▸ Exercise tasks:
a) In the Instagram article, rewrite the paragraph beginning "The platform reports that 80%" as a short bulleted list that keeps its main facts.
b) Carry on the Instagram article from the point where it stops.

Dominate Instagram With These Fresh Content Strategies

February 19, 2019 David Rivera
Dominate Instagram With These Fresh Content Strategies

We are in the thick of the Instagram generation. More influencers can be found on the platform, and more businesses are making the leap from Facebook to Instagram. Of course, the former owns the latter, but there’s something about using Instagram that could help you put out your best content and have the engagement that it deserves.

Social Media Examiner’s Social Media Marketing Industry Report for 2018 reveals that Instagram is now second to Facebook when it comes to the top platform choice for digital marketers. It was previously on the fourth spot in 2017. This tells us that people are recognizing the platform’s relevance more than it did seven years ago.

That said, organic activity was also a huge factor as to how Instagram catapulted onto the second spot. Despite the bombardment of ads (which people still find very annoying) and the numerous sponsored posts by random accounts and bloggers, this just goes to show that Instagram is among the platforms that you should be investing your content into.

So if you’re trying to break ground on Instagram, or maybe figuring out how you can get your photos and videos seen and interacted more on the “Discover” section, here are three ways for you to dominate the field and crush it with high-quality IG content.

Experiment With Videos

Videos are all over Facebook. I think the majority of posts you’d see on your news feed are videos of people doing random shit or educational stuff that most people find very interesting despite learning about it in elementary.

Instagram seems to be following suit.

The platform reports that 80% of IG users follow a brand or a business. Another report by Mention says that “video posts receive 2.1x more comments than image posts on average” and that these videos “have the highest overall engagement rate (38% higher than image posts).”

Let’s say you have a newly-opened restaurant. Take advantage of sharing clips of how you prepare a certain dish or do a tutorial on how you bake a cake. It’s also important to note that these videos must drive value to your audience, especially if you are a business. Keep in mind that they should get something that lasts off of that content you just posted, and not just a few seconds of fun.

But just because video is something you should be experimenting with doesn’t mean that you’d focus all your native posts on it. Remember that you should always have a social media content plan to find out what works for you. Monitor your audience’s interaction with your posts and try to tailor your content based on what you glean.

The Way of the Tag

Notice how a photo with more than a thousand likes has so many tags on it. Mention also reports that more tagged users lead to more comments and likes. By tagging a user—especially if it’s a big account—the number of likes will surely go up as the tagged user brings in about 0.5-1 new like from their following.

▸ Given material:

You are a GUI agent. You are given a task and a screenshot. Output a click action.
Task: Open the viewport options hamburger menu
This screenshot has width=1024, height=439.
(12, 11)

▸ Answers below:
a)
- According to Instagram, 80% of its users follow a brand or a business.
- A report by Mention finds that video posts receive 2.1 times more comments than image posts on average.
- Mention also reports that videos have the highest overall engagement rate, 38% higher than image posts.

b)
With that in mind, you might ask, “so where the hell do I place my hashtags now?” Chill, dude. They still work, although not as much as it did before. It’s still a widely-accepted Instagram practice, but tagging users could give that authentic feel to your account. Mention’s report also states that “hashtags alone don’t lead to higher engagement with users over time.”

Take good care of finding out which users to tag on your photo, though. It has to complement the photo or video that you just posted. Take this post by photographer Sterling Grinnell for example:

Since it focuses on minimalism and is a flatlay, Grinnell tagged accounts that have or follow the same aesthetic. Go and try it out for yourself and observe how well your posts would perform. Of course, if you find that hashtags still work for you, then, by all means, stick to it.

Step Up Your Personal Engagement

Have you ever had that one post where random accounts related to your hashtags and photo pop in to drop a comment? That’s where you can measure the power of real-time engagement. Mention’s study found out that most interactions on Instagram didn’t come from those with large followings. Instead, it’s these micro-influencers (people with online clout in a specific niche) that took over the engagement rate. Those that only had less than 50k and 10k followers had the best engagement results in 2018.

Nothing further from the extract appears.